Edgar Degas
Hortense Howland

Hortense Howland
Edgar Degas
Hortense Howland
1895
Silberabzug von Glasnegativ, Vergrösserung
H. 33,7; B. 16,5 cm
© RMN-Grand Palais (Musée d'Orsay) / Gérard Blot

Hortense Howland


Hortense Howland (1835-1920), geborene Louise-Marie Delaroche-Laperrière, ist die Gattin eines wohlhabenden Amerikaners, William Edgar Howland. Sie lebt von ihrem Gatten getrennt und verkehrt im Pariser Künstlermilieu. Sie unterhält eine rege Korrespondenz mit Eugène Fromentin, einem Schriftsteller und Maler, der sie aussichtslos liebt, verkehrt mit Degas, den Halévys, Maupassant und Proust.
Hortense Howland ist wie viele ihrer Zeitgenossen in den Jahren 1880 Amateurfotografin. Degas' durch das Theater inspirierte fotografische Inszenierungen sind gewiss ihrem Einfluss zu verdanken.

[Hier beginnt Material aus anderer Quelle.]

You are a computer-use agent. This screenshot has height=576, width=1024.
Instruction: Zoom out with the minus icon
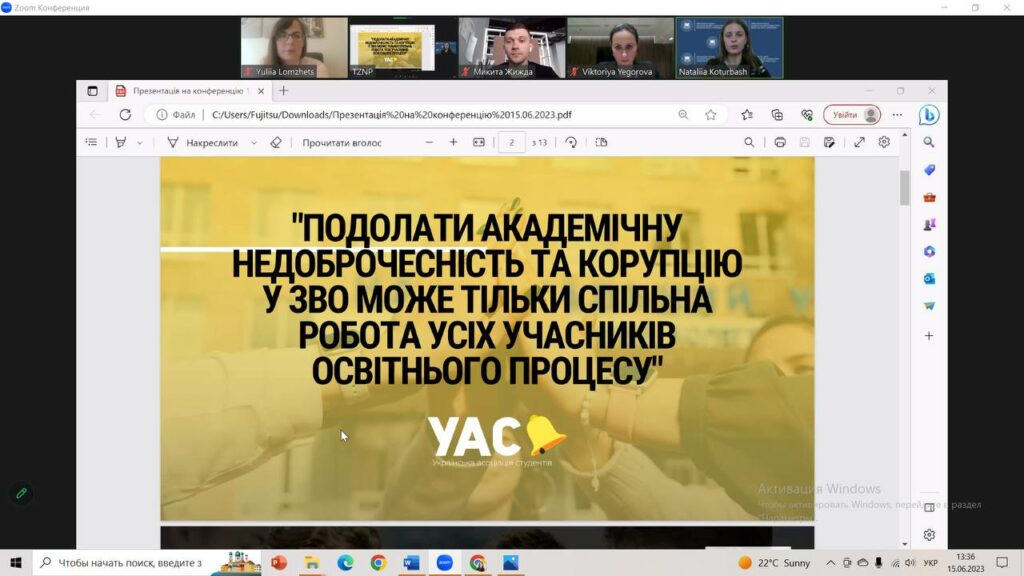click(x=429, y=142)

Bevor Degas sich selbst fotografiert, organisiert er in Dieppe Tableaux vivants, an denen seine Freunde beteiligt sind und die der Lokalfotograf Walter Barnes vervielfältigt.

Etwas später wird sich Degas während des Jahres 1895 für die Fotografie begeistern. Er macht zahlreiche Aufnahmen von seinen Freunden – Gruppenporträts oder Einzelporträts – und spricht ausführlich darüber.
Während der Künstler normalerweise Hell-Dunkel-Effekte anstrebt, ist dieses Bild bei vollem Licht entstanden. Die grafische Wirkung kommt dieses Mal von der dunklen Silhouette des Modells, die sich von dem hellen Teppich an der Wand im Hintergrund abhebt. Das Bild ist sehr ungewöhnlich und unterscheidet sich deutlich von Degas' anderen fotografischen Werken.